Solving the Engagement Equation with Tracey & Ernie Richardson

By Jon Miller Updated on August 5th, 2017

The Toyota Engagement Equation: How to Understand and Implement Continuous Improvement Thinking in Any Organization by Tracey and Ernie Richardson has been published by McGraw-Hill Education. The book follows the experiences of Tracey & Ernie who both spent decades learning and growing into teachers at Toyota. Today they are trainers helping others to grow.

Tracey’s journey from Toyota’s shop floor at age nineteen offers a unique perspective on Toyota’s culture and learning environment. Ernie brings insights from his decades in senior management roles in manufacturing and HR. The authors wrote this book with the intent to have the reader consider how the lesson in the book apply to the reader’s work and to their organization. Here are just a few lessons from the book that resonated with me, and I invite you to consider.
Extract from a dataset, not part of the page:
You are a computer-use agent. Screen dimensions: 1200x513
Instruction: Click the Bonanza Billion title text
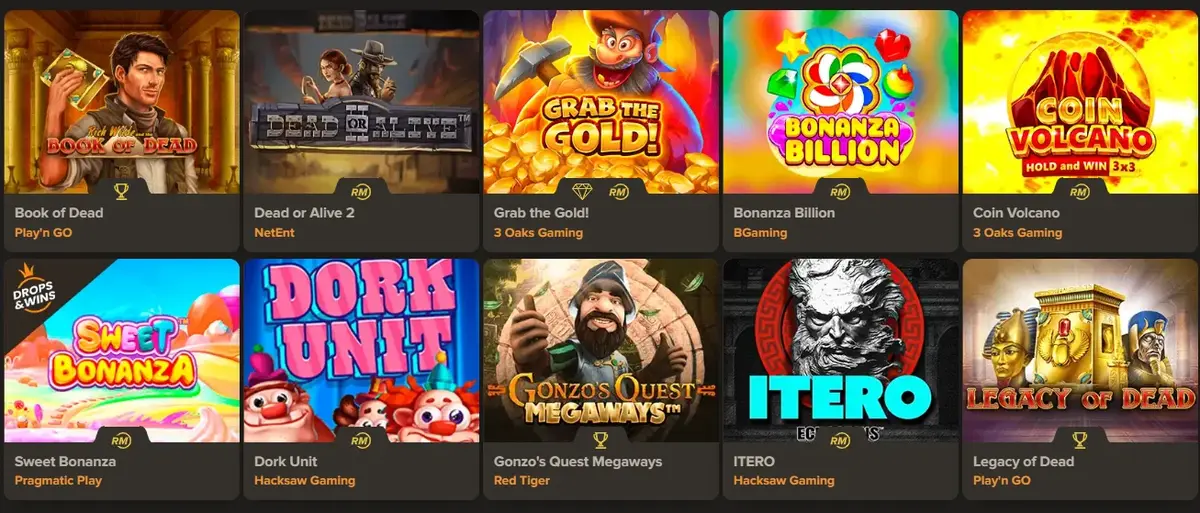[x=784, y=213]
Could I be a leader here one day?

Even though she was not a natural-born leader, there was something in the atmosphere at Toyota that made Tracey think, “I could be a leader here one day.” How is the atmosphere like at your company? How do you feel about the chance to be a leader there one day? What does your management do to harm or help this atmosphere?

What is an efficient use of the president’s time?

Mr. Cho’s time walked a mile from his office to the powertrain plant in order to check on the status of a problem that shut down the plant, and in order to speak with Ernie for 15 seconds. Learn why it was an efficient of use the president’s time. How do senior leaders in your organization prioritize and structure their time? How often do senior leaders make themselves visible on the front lines? What is their purpose for going to the gemba?

What does it mean to be treated with respect?

An example of the powerful impact of being treated with respect, even in situations where we expect a reprimand, comes early in the book. Former Senior VP of Toyota Don Jackson relates stories of how an individual’s mistakes were handled. Instead of assigning blame and punishment, what mattered most at Toyota was, “[…] what we learned from the experience, and how we’ll apply that to prevent similar incidents in the future.” What does it meant to treat people with respect in your organization? How do you show respect to individuals when they are performing well? Performing at acceptable levels? When they screw up?

This is the best-written and most enjoyable book on lean and the Toyota experience in the past twenty years. It is full of lessons we can borrow to make our own organization stronger. It is accessible to beginners and will also challenge advanced learners to deepen their grasp of lean thinking. I encourage anyone concerned with leadership, continuous improvement, people engagement, practical problem solving, lean and the Toyota Production System to pick up and study this book.

  1. Tracey Richardson

    August 7, 2017 - 10:04 am

    Thank you for your post and sharing your feedback Jon, we really appreciate it and hope everyone enjoys the book and our learning journey! (We are still on it) :).